Ask for specific ways you can help  ✤ You might say, “I also want to be a pair of hands, so please tell me how I can be of help.” You may have to be persistent about this because the caregiver may just wave you off. If so, you might add “Let’s brainstorm together,” or “How about just one specific thing I can do right now for you?”

Offer to help in specific ways The more you know about the caregiver’s situation, the easier it will be to suggest concrete actions you can take to lighten their load. “Let me   take that bedding over to the laundromat for you. I know you haven’t had the time and it gives me some reading time.” Substitute “cut the grass,” “walk Fido,” “do the food shopping” or some other task.
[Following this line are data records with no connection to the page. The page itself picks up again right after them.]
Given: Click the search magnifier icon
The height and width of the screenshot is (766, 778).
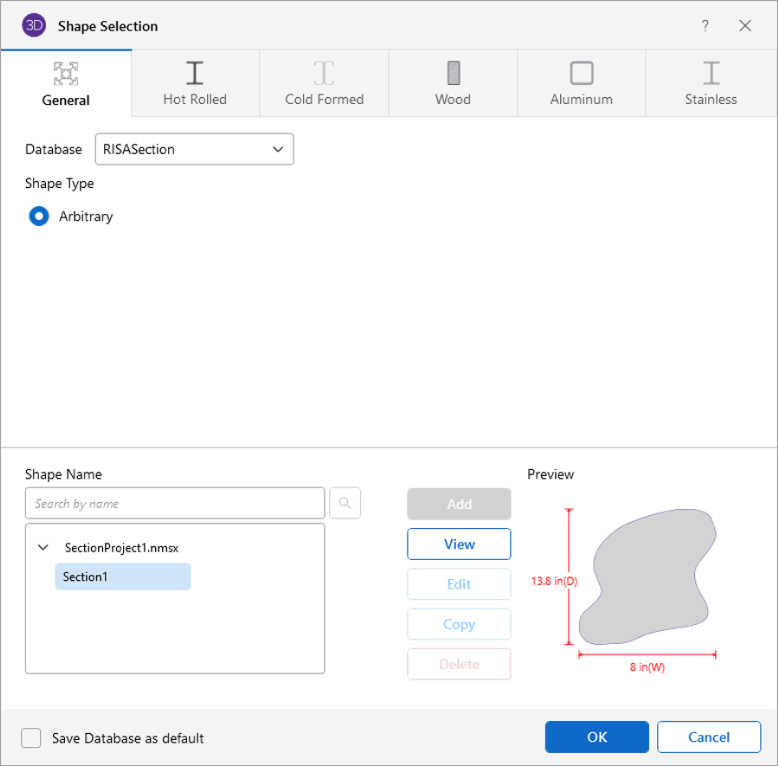Looking at the screenshot, I should [345, 504].
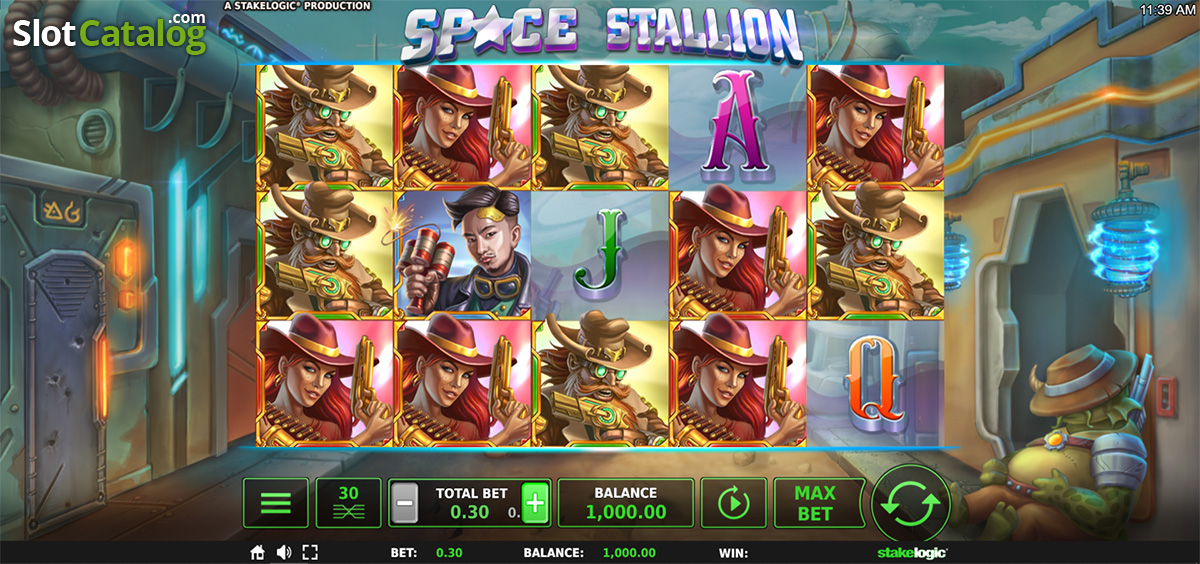Decrease total bet with minus button
The height and width of the screenshot is (564, 1200).
404,503
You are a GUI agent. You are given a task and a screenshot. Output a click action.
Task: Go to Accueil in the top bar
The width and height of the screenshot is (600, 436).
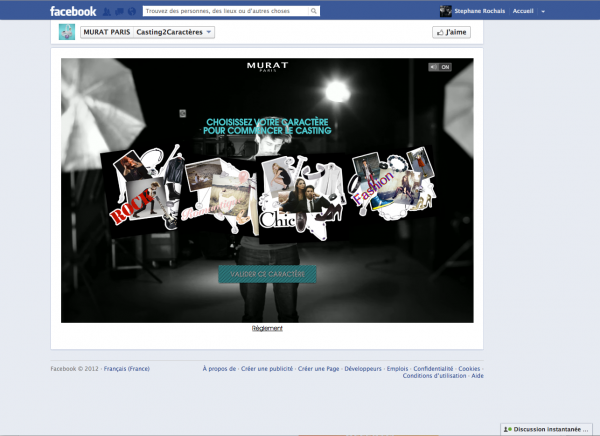tap(523, 11)
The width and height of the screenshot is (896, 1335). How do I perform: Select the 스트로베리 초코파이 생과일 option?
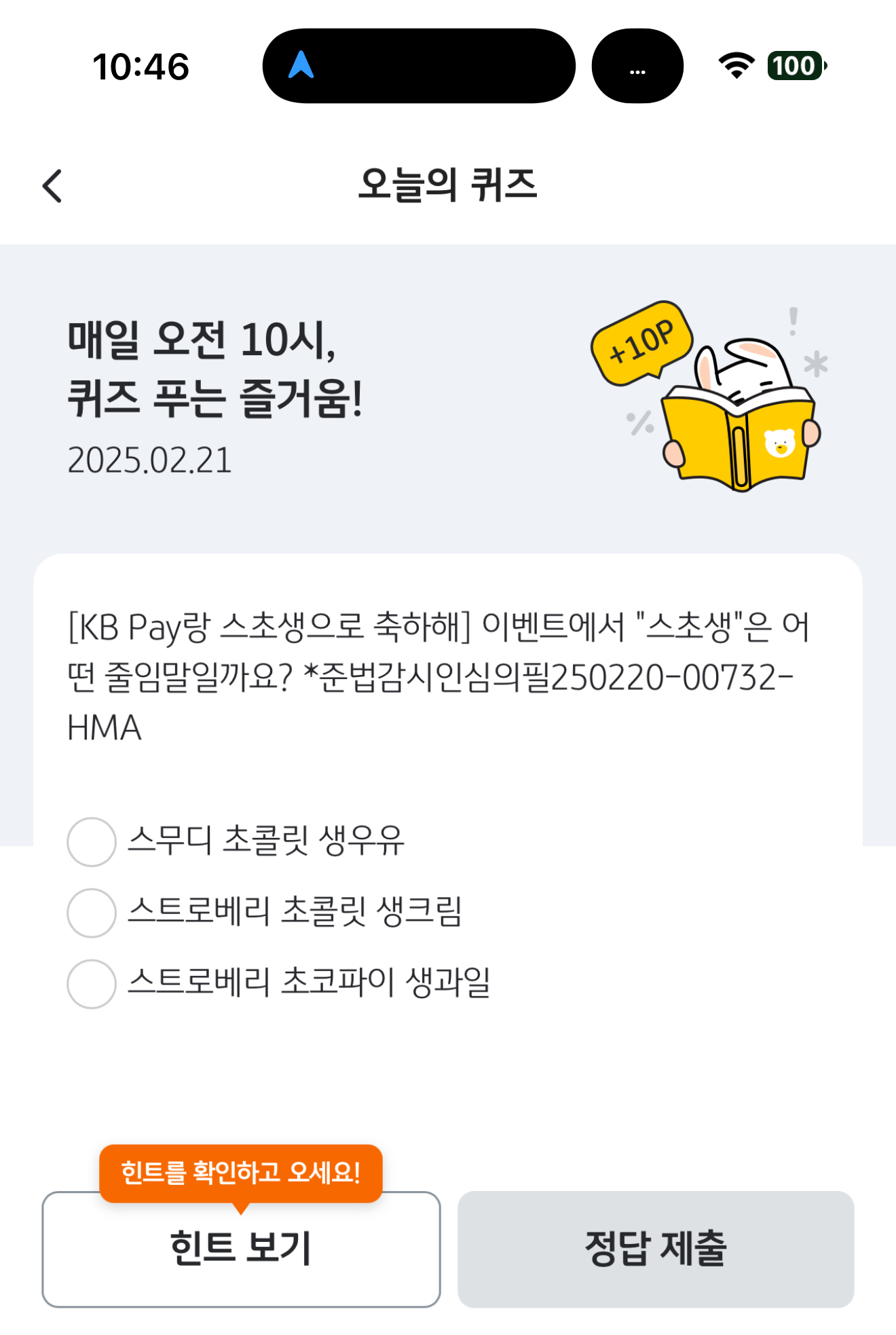click(x=278, y=984)
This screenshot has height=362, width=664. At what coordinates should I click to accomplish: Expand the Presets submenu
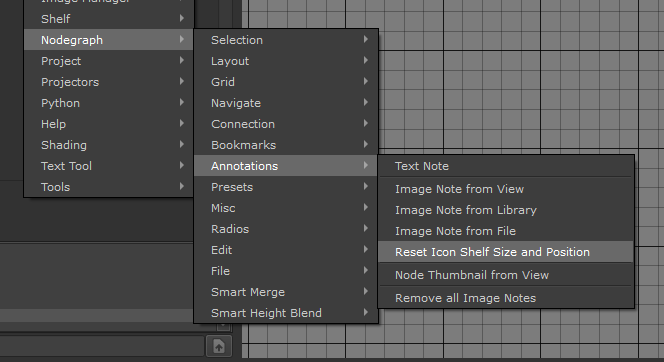(x=286, y=187)
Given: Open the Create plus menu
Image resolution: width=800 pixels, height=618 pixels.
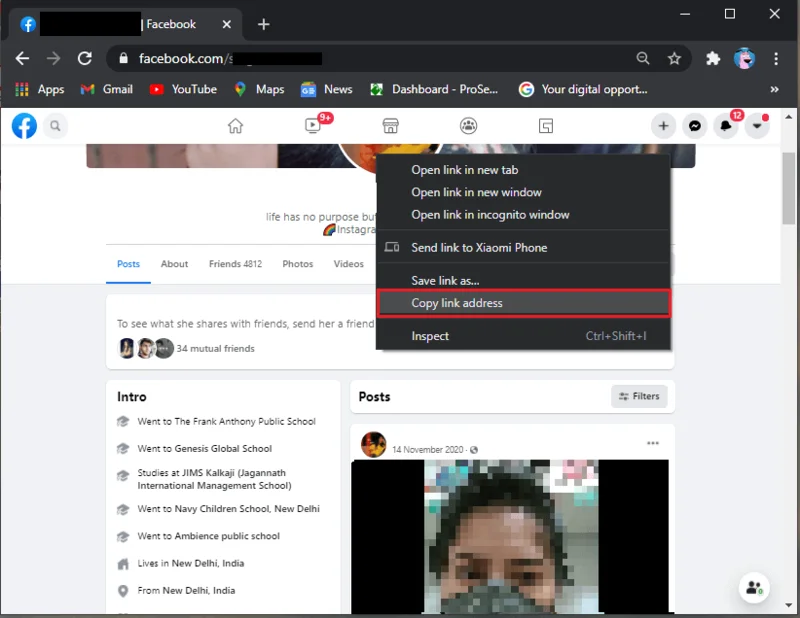Looking at the screenshot, I should pos(663,126).

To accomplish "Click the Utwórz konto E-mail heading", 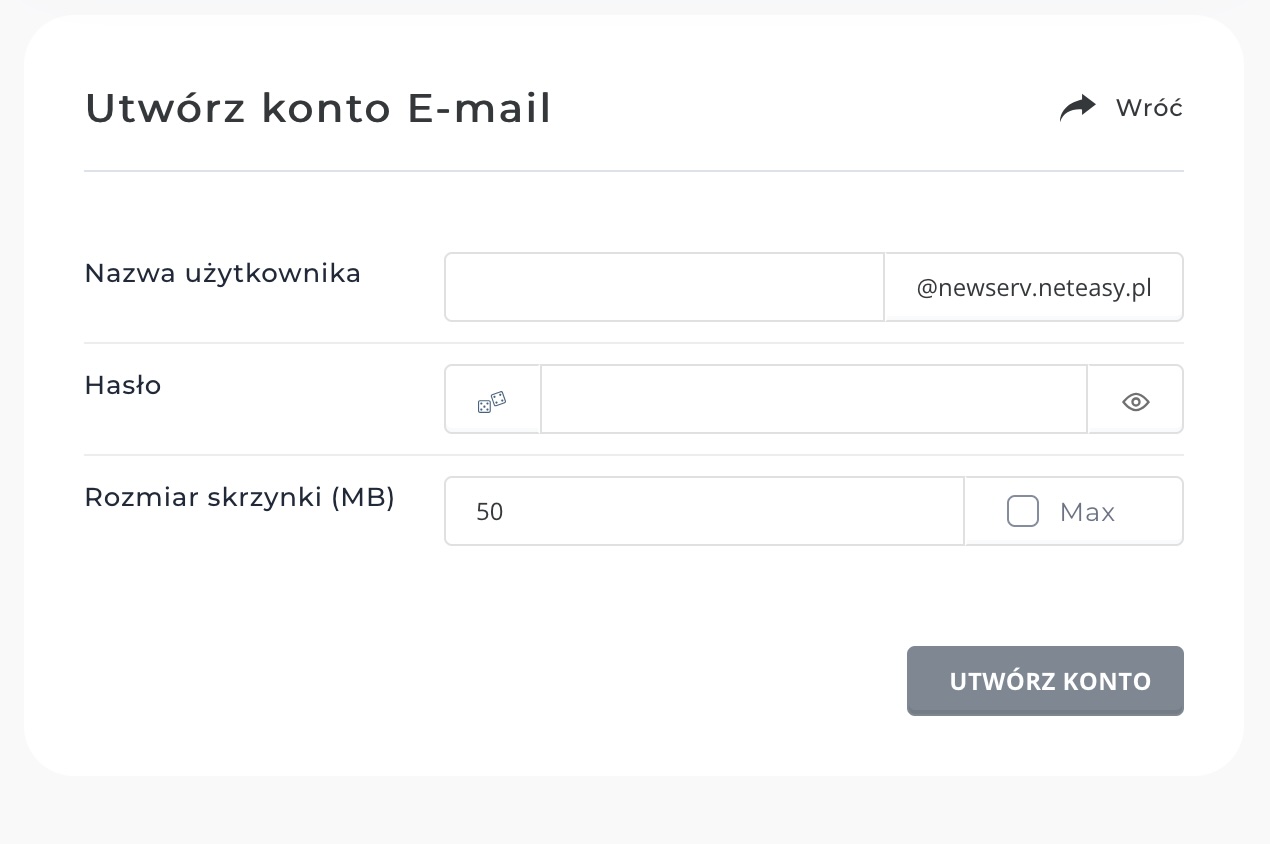I will point(318,108).
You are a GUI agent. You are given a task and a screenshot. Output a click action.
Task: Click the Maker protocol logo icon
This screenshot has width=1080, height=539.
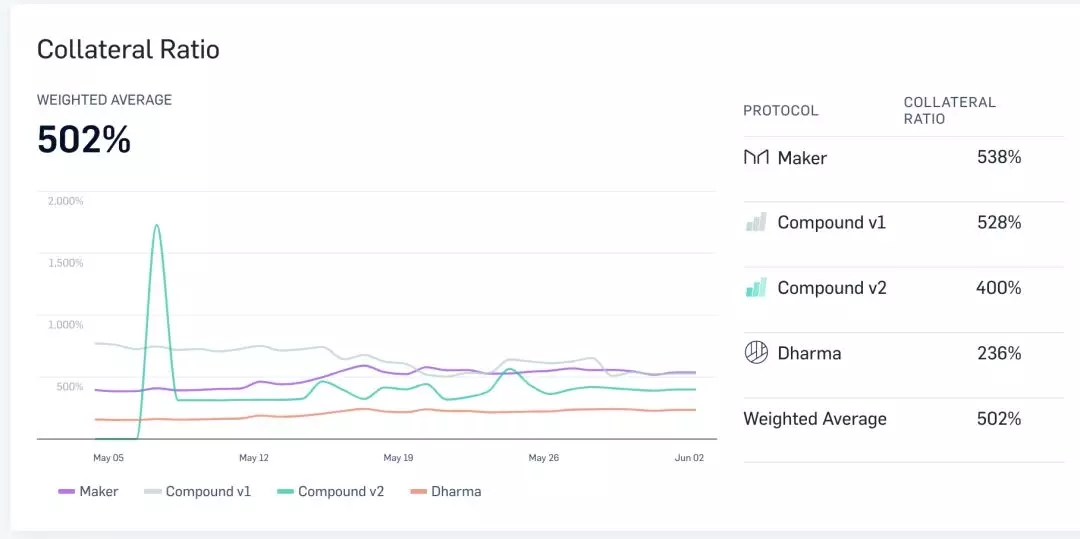coord(756,158)
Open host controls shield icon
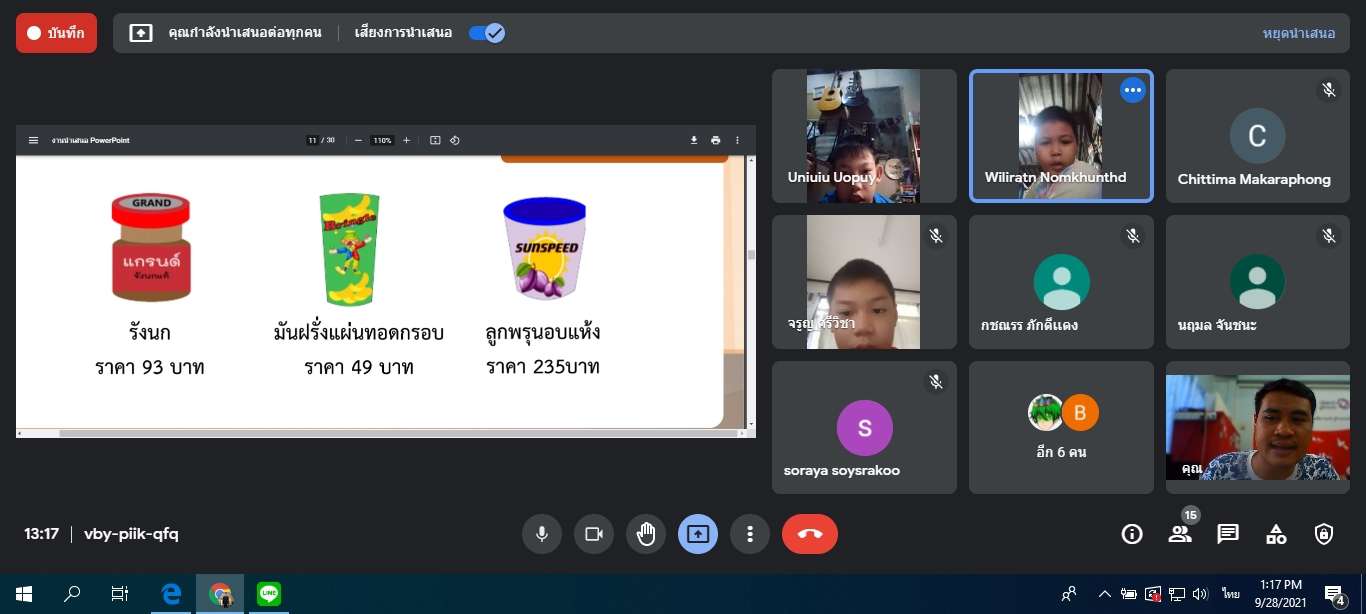Screen dimensions: 1366x614 (x=1324, y=534)
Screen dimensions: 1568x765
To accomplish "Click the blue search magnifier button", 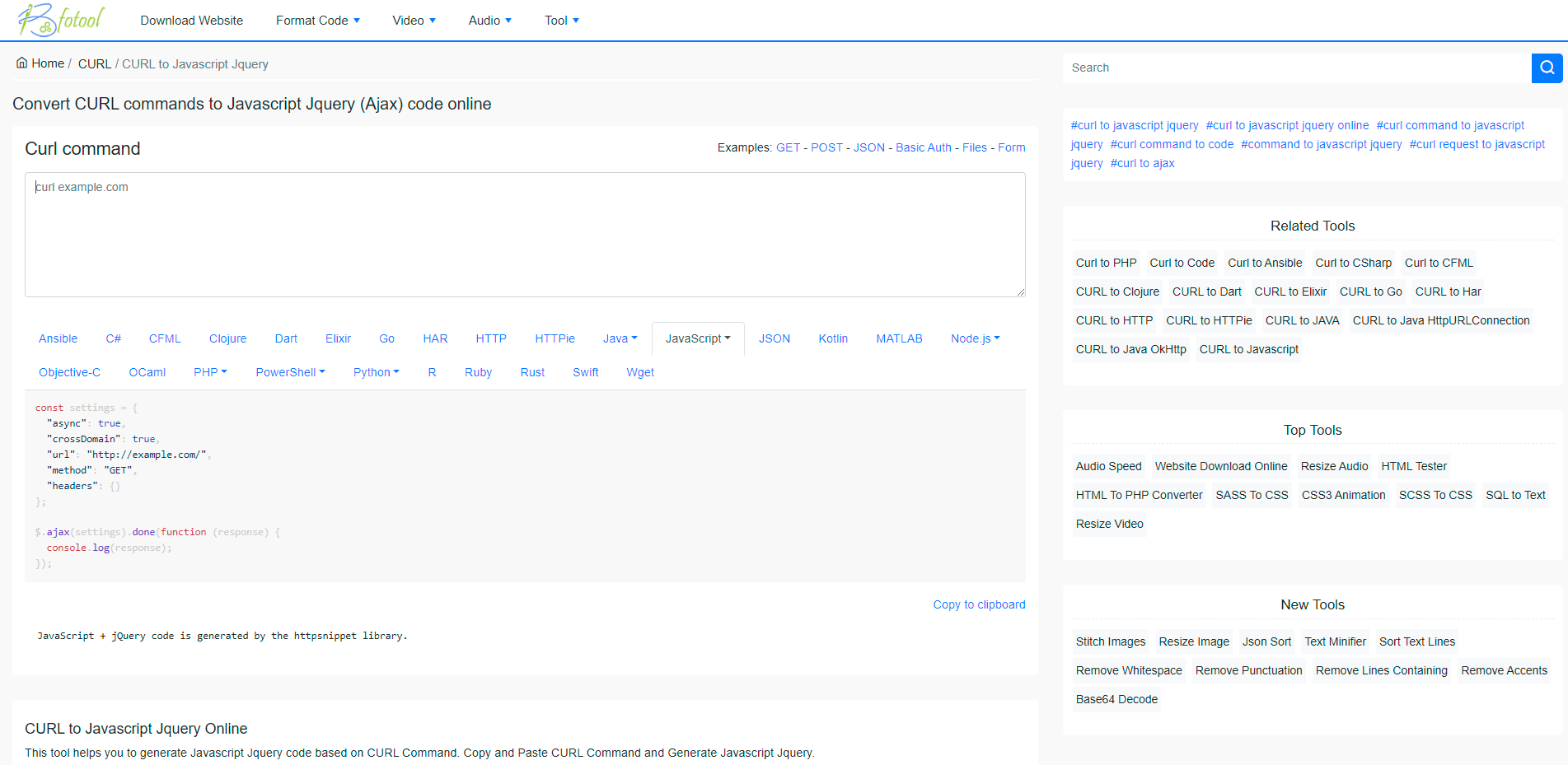I will [x=1547, y=68].
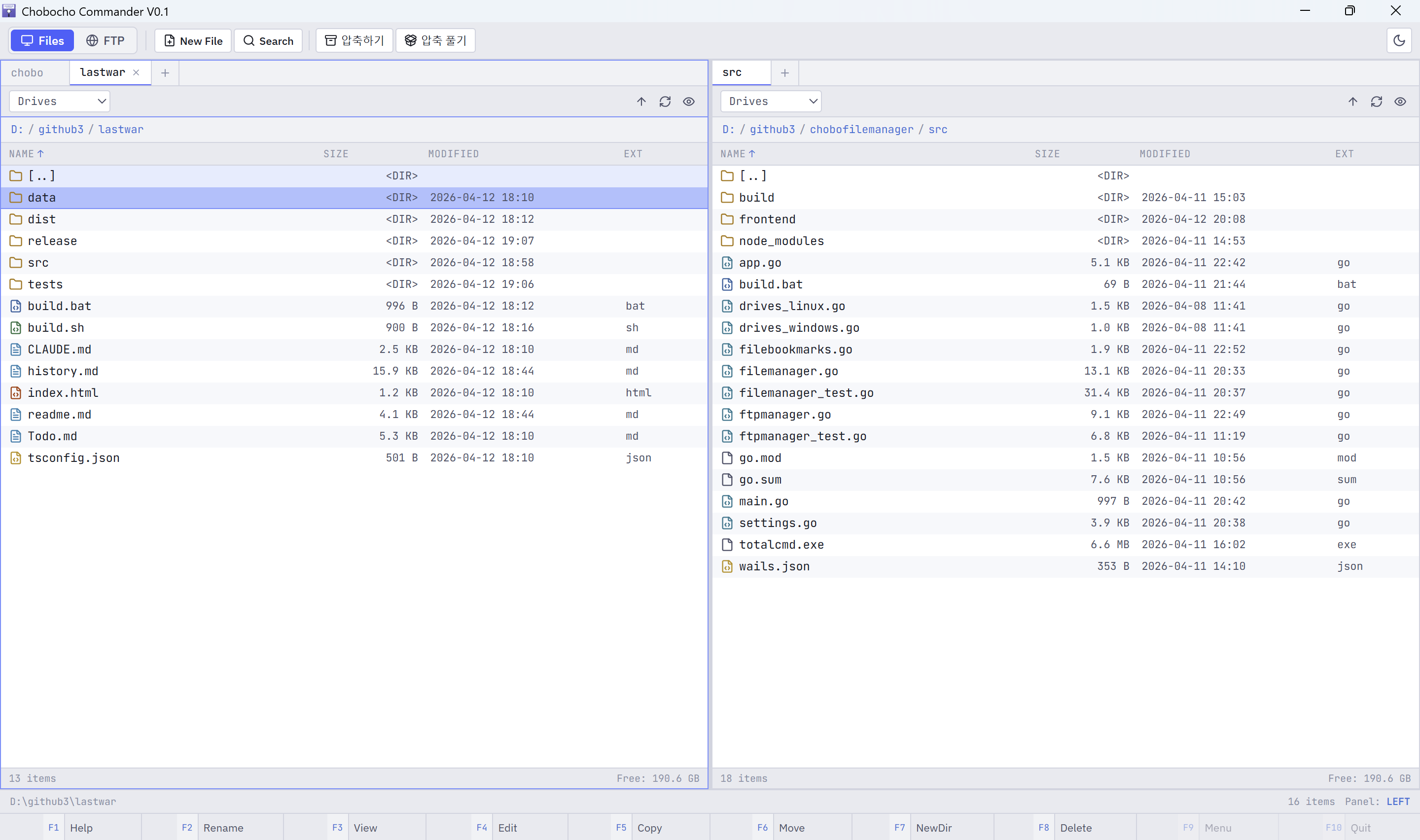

Help them to build a support team  ✤ Offer to help them create a short list of people who might help in a variety of ways. This strategy can be very effective when family and close friends live nearby. Just engaging in this thought process can make the caregiver feel less alone.

Encourage them to take a break  ✤ Many caregivers have lost the time and “freedom” to do the small things for themselves that translate into meaningful self -care. Whether it’s perusing the garden center, getting her nails done, or going to a yoga class, that break from the hands-on work of caregiving can be priceless.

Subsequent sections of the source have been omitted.